10. A method for preparing a stretched multilayer film comprising:

extruding a first layer, a second layer disposed on the first layer, and a third layer disposed on the second layer to form a multilayer film,

wherein:

the first layer comprises a polyethylene selected from (i) a polyethylene homopolymer having a density of about 0.913 g/cc or greater; (ii) a polyethylene copolymer having a density of about 0.913 g/cc or greater; or (iii) a mixture thereof, wherein the first layer is free of polymers having a density of about 0.908 g/cc or less,

the second layer comprises a polyolefin, and

the third layer comprises a polyethylene composition comprising a propylene- based elastomer; and

stretching the multilayer film in a uniaxial direction to form a stretched multilayer film,

wherein the stretched multilayer film has a haze of about 10% or less.

11. The method of claim 10, further comprising blowing the multilayer film into a bubble and pressing the bubble into a collapsed and blocked form before stretching.

12. The method of claim 10 or claim 11, further comprising extruding a fourth layer disposed between the first layer and the second layer to form a multilayer film having the fourth layer disposed between the first layer and the second layer.

13. The method of claim 12, further comprising extruding a fifth layer disposed between the second layer and the third layer to form a multilayer film having the fifth layer disposed between the second layer and the third layer.

14. The method of claim 13, wherein the polyethylene of the fourth layer and the polyethylene of the fifth layer have substantially the same chemical composition.

15. The method of claim 10, further comprising heating the multilayer film before stretching to an orientation temperature below the melting point of the polyethylene of the first layer.

16. The method of claim 10 or any one of claims 11-15, further comprising annealing the stretched multilayer film at a temperature above 25 °C.
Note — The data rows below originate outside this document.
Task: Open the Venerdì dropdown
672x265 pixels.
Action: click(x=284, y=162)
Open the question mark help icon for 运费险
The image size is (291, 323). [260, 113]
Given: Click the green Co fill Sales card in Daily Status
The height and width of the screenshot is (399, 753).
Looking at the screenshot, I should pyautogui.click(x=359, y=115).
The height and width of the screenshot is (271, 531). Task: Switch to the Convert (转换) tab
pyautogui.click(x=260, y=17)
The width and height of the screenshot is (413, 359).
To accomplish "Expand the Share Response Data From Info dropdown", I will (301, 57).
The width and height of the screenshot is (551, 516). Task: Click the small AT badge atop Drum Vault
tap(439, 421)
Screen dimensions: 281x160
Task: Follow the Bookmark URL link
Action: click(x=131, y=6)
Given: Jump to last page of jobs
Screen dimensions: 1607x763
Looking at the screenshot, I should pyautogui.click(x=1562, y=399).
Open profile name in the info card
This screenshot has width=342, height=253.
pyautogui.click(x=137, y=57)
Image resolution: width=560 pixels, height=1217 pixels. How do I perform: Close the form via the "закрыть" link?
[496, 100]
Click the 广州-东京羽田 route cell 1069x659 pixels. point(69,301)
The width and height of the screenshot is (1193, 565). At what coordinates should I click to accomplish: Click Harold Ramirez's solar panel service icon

17. The method of claim 10 or any one of claims 11-16, wherein stretching comprises stretching the multilayer film to form a stretched multilayer film with a final thickness of about 5 pm to about 200 pm.

18. The method of claim 10 or any one of claims 11-17, wherein stretching comprises stretching the multilayer film in the machine direction with a draw ratio of about 1:3 to about 1:12.

19. The method of claim 10 or any one of claims 11-18, wherein the stretched multilayer film has an Elmendorf tear strength in the stretching direction of about 2 g/pm or higher.